Tuesday, March 30, 2010


Budgeting, saving, spending, earning; all of these terms slip in and out of my daily conversations with my husband. I am a firm believer in making the most of teachable moments, but never thought our discussions of finances were the perfect "teachable moment" for eavesdropping children until I was asked to review FamilyMint.com. FamilyMint is a FREE website co-founded by IT experts, engineers and businessmen Jeff Eusebio, Bob Masterson and Brad Frederick. The trio, with the help of a group of financial experts, designed the site to teach children the art of money management.

Eusebio thought of the idea for FamilyMint after becoming frustrated with a lack of quality materials available to help parents teach their children about money management, allowances and interest. "We've heard over and over how young adults enter the world of fiscal responsibility without the skills to succeed. FamilyMint is a natural, easy way to get kids ready for this future", states Eusebio on the FamilyMint website.

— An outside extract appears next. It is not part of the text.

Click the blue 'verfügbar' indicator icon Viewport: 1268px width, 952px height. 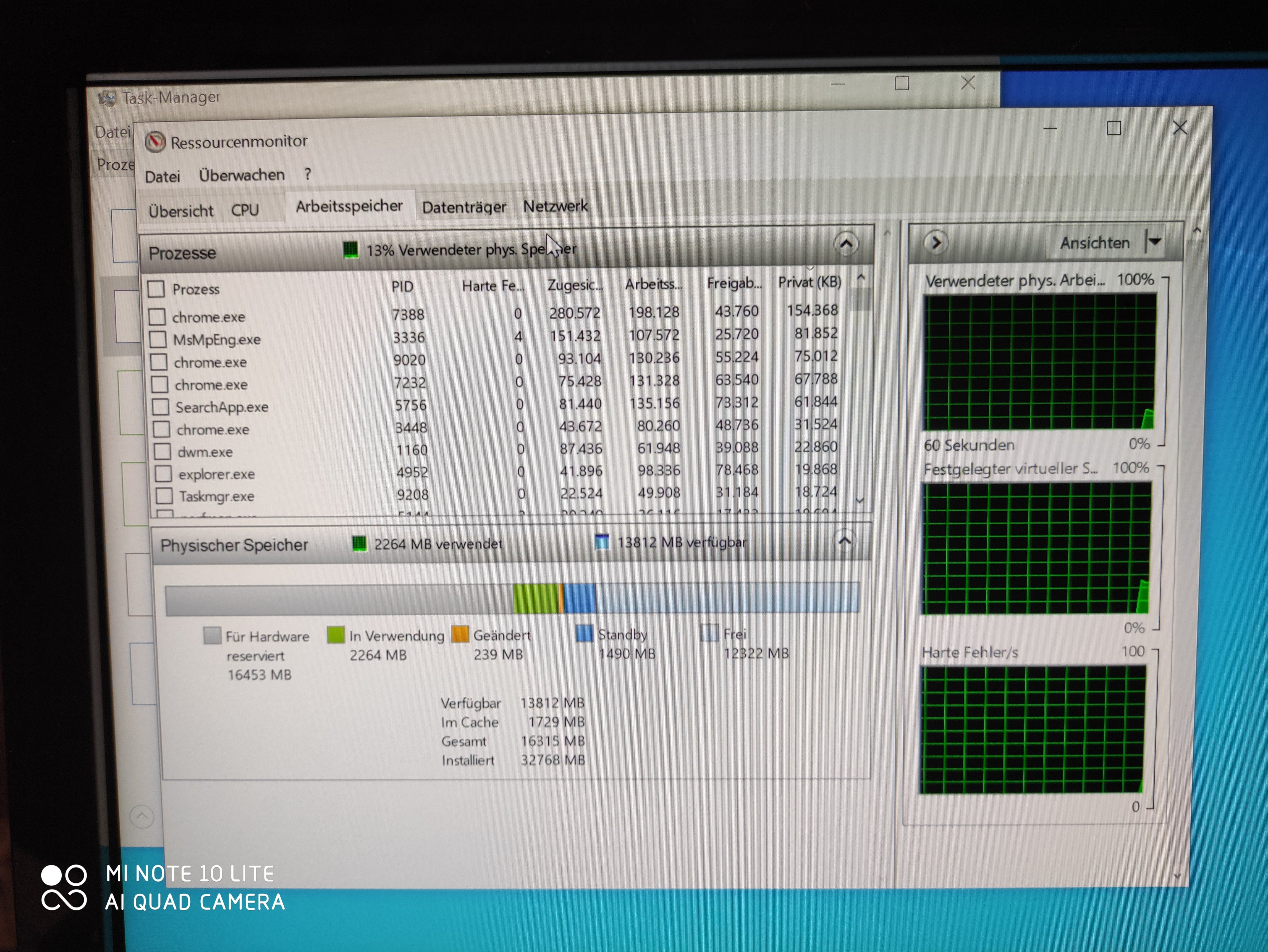coord(601,542)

My oldest daughters are 18 and 20 years old, work part-time and pay for their own college expenses. When they were young we made it a priority to teach them the importance of money management on a weekly basis with allowances, budgeting and saving. Back in the day of their youth we used old peanut butter jars to hold various "accounts", and although primitive in design they worked. FamilyMint takes the concept of the "peanutbutter jar" and revolutionizes it with technology. It is very, very cool!

Creating an account on FamilyMint is FREE and easy. Upon registration the banker/parent names their family bank and adds as many users as desired. Ideally each child in the family will be a separate user. Instructions for set-up are clear, easy to follow and take only minutes to implement.

FamilyMint's focus is to help children use their money to:
  • Plan
  • Organize
  • Motivate
  • Educate
Planning is accomplished by creating various accounts for each child to deposit money. Spending goals are set by either choosing a typical goal suggested at the site or creating a unique goal. Users choose an amount to contribute either weekly, bi-weekly or monthly to the savings goal and the program displays an end date to anticipate when the goal is met. Each spending goal created becomes a separate labeled account.

An added "Savings Plan" feature enables users to pre-determine percentages of deposits for each savings goal. For example, my 15 year old son created a savings goal of paying for his plane ticket for a National Bible Bowl tournament this summer. Making use of the Savings Plan option allowed him to determine that 35% of all of his deposits would be allocated to his Bible Bowl account.

Organizing occurs as users make consistent deposits to the family bank. FamilyMint suggests literally having children hand over their piggy bank stashes to the banker/parent as one option, but the important thing is to make sure money is deposited and allocated as pre-determined. Our family chose to make virtual deposits leaving the physical money in the hands, or wallets of each child. Yet another suggestion of FamilyMint is to include gift cards in the mix and record them as money deposits. The principle concept is to track and manage all money through the magic of the FamilyMint site.

Motivation is easy when using FamilyMint. Parent/Bankers can reward interest payments at any rate they choose for deposited money. Interest rates can be adjusted as the need arises, but only by the Parent/Banker. FamilyMint encourages the use of allowances to help children "think about money as a limited resource that must be used wisely". A "matching deposit" option is provided for extra incentive too. As parent/banker I chose to offer a 50% matching deposit to each college savings account for our children to demonstrate my value of this goal.

Education is natural and frequent with the creation of a FamilyMint bank and accounts. Because the site offers a visual component to a sometimes abstract concept of money management even my 2nd grader is comfortable in discussing percentages, interest and budgeting. Discussing FamilyMint deposits, accounts and savings goals is fun, engaging and feels more like a game than a lesson on finances.

I love FamilyMint, but the true test of any educational product is met when the kids use it. I asked the users of the Spoerndle Family Bank to share their honest opinions for this review. This is what they said:

"I like how they organize the money. I like how it shows you if you don't have enough money when you will if there is something you want to buy. For example, I want to go to the American Girl store in Chicago. This costs a lot of money. Now, I know how long it will take me to save the money and I don't have to keep asking my Mom when we can go."~Sierra, age 8.

"I like how it's set up in a way that's easy for me to understand. I like how it explains to you how close you are to your goal. I think this makes it a lot more exciting to save money this way. It's a lot easier than trying to figure it out myself. I feel more professional when using FamilyMint. I feel like I know more about banks and how they operate". ~Micah, age 12

"I like how you can work with your own account and add in deposits on your own without your parents help. Parents can just approve the transactions later. The account records look very official which is helpful for tracking details regarding your money. I would definitely recommend FamilyMint"~Jonah, age 15.

FamilyMint is a hit with all ages of our household. I especially appreciate being able to personalize all aspects of our bank and accounts. Step by step instructions, a users forum for questions, answers and tips and a blog are all accessible on the website. With very little effort on my part, my children have developed a new understanding of financial responsibility and money management in a short time. FamilyMint.com is the perfect product for parents in search of making the most of financial teachable moments.